«Hanno intenzione di vendere i cavalli», disse dopo che se ne furono andati. «Li considerano beni».
«Hanno commesso un errore», risposi. «Diversi errori, a dire il vero».
Verso mezzogiorno, iniziarono ad arrivare le telefonate. Vicini. Impiegati di banca. Amici.
Poi Katie.
«Mamma!» gridò. «Papà dice che stai impazzendo».
«Torna a casa», dissi a bassa voce. «Ti mostrerò tutto».
Dopo aver riattaccato, tornai alla stalla. C'era ancora del lavoro da fare.
E mentre tutti gli altri pensavano che il mio mondo fosse appena finito, io sapevo già qualcosa che loro ignoravano.
Questo era solo l'inizio.
Quando Marcus Fitzgerald mi richiamò, il sole era già così alto che la nebbia mattutina stava diradando i campi. Ero nella selleria, a oliare le briglie con movimenti lenti e precisi; il familiare profumo di cuoio mi dava un senso di sicurezza.
«Lily», disse Marcus senza mezzi termini. «Ho visto il fascicolo.»
«Anch'io», risposi. «È falsificato.»
«Lo so», disse con calma. «Ma i documenti falsificati creano comunque scompiglio. La buona notizia è: la tua posizione è solida. Molto solida.»
Elena si appoggiò alla porta del cubicolo lì vicino e ascoltò, senza fingere di niente.
«Hai falsificato la tua firma», continuò Marcus. «E in modo pessimo. Già solo questo può avere conseguenze legali. Ma c'è dell'altro. L'assicurazione sulla vita di tuo padre ha pagato la proprietà prima del vostro matrimonio. L'atto di proprietà è sempre stato intestato solo a te. Samuel non ha alcuna quota di proprietà. Nessuna.»
Chiusi gli occhi per un istante, lasciando che tutto mi penetrasse dentro.
«C'è qualcos'altro», aggiunse Marcus. «Ricordi l'accordo prematrimoniale che abbiamo stipulato qualche anno fa? Dopo lo spavento per i debiti aziendali di Samuel.»
Ricordavo. Più o meno. Un pomeriggio, avevo firmato una pila di documenti, fidandomi di Marcus, e ne avevo letto solo una scorsa.
"L'ha firmato anche lui", disse Marcus. "Protegge esplicitamente il ranch in caso di divorzio. Assolutamente inattaccabile.
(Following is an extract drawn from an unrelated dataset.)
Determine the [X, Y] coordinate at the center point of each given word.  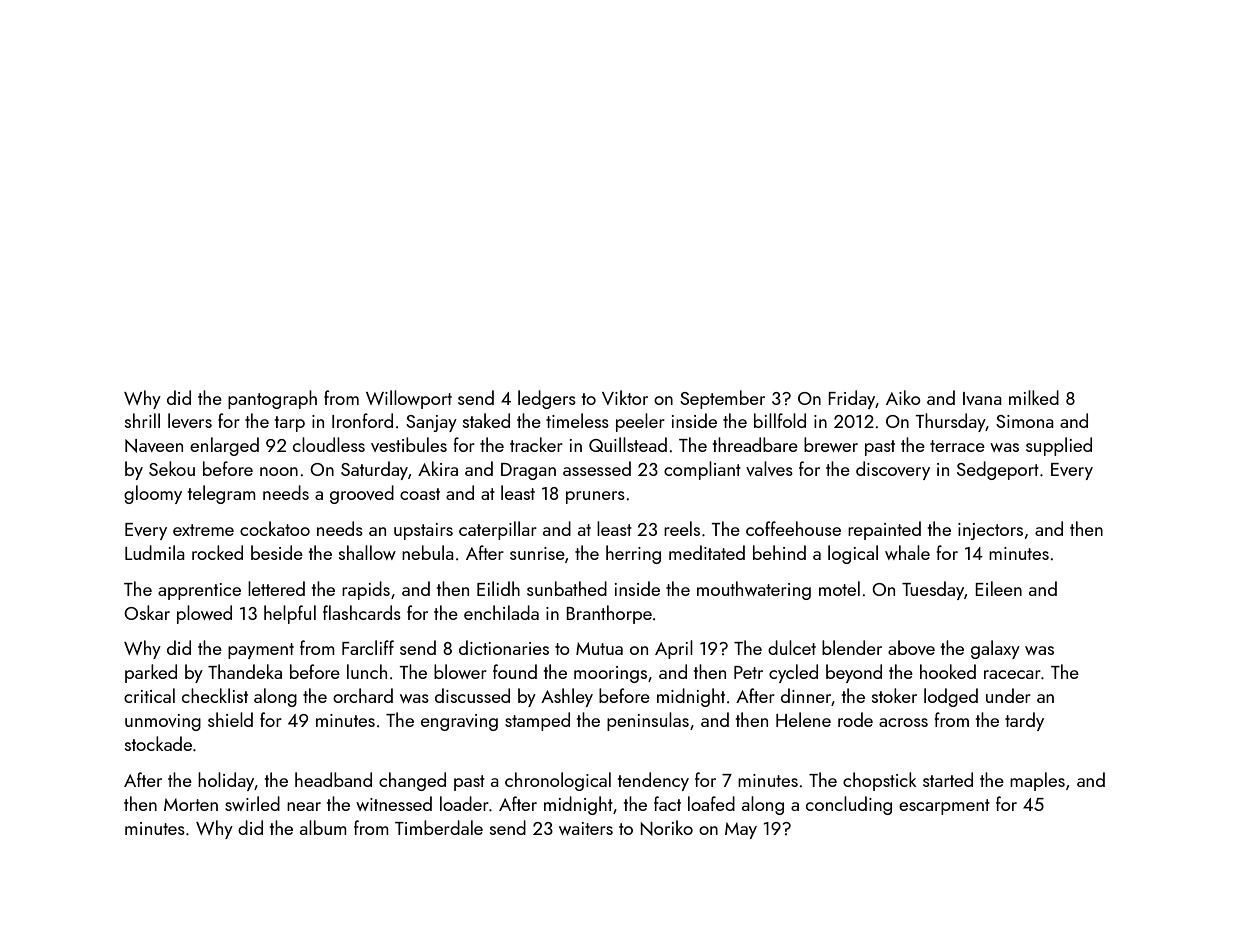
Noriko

Se Samuel pensava di averti ingannata facendoti firmare qualcos'altro alla festa del derby, si sbagliava. Ha solo rafforzato i tuoi diritti di proprietà."
Tirai un sospiro di sollievo senza nemmeno rendermene conto.
"Chiedi un ordine restrittivo", dissi.
"Lo sto già preparando", rispose Marcus. "Non lasciare la proprietà. Non dare via niente. E Lily, documenta tutto. Ogni telefonata. Ogni visita."
Dopo aver riattaccato, Elena mi guardò con un'espressione quasi di stupore.
"Era davvero convinto di aver vinto", disse.
"Pensava che sarei andata nel panico", risposi. "Che avrei pianto. Che avrei implorato."
Invece, tornai al lavoro.
Nei giorni successivi, la verità venne a galla strato dopo strato.
Elena trovò un deposito che Samuel aveva affittato a nome di una società che a malapena riconoscevo. Dentro c'erano scatole piene di registri di allevamento falsificati, fatture contraffatte e appunti scritti a mano con la calligrafia disordinata di Lisa. Piani. Programmi. Battute su quanto sarebbe stato facile tutto una volta che mi fossi tolta di mezzo.
Un singolo appunto mi fece venire la nausea.
Falla ubriacare. Firmerà. Saremo liberi.
La festa del derby di due anni prima mi tornò improvvisamente alla mente. Samuel che mi riempiva il bicchiere. Mi esortava a rilassarmi. Quanto era orgoglioso di me la mattina dopo, quando riuscivo a malapena a stare seduta.
Entro venerdì, Marcus aveva rintracciato oltre quattrocentomila dollari sottratti dai conti del ranch in tre anni. Fatture veterinarie false. Attrezzature mai acquistate. Denaro dirottato su conti intestati a Lisa.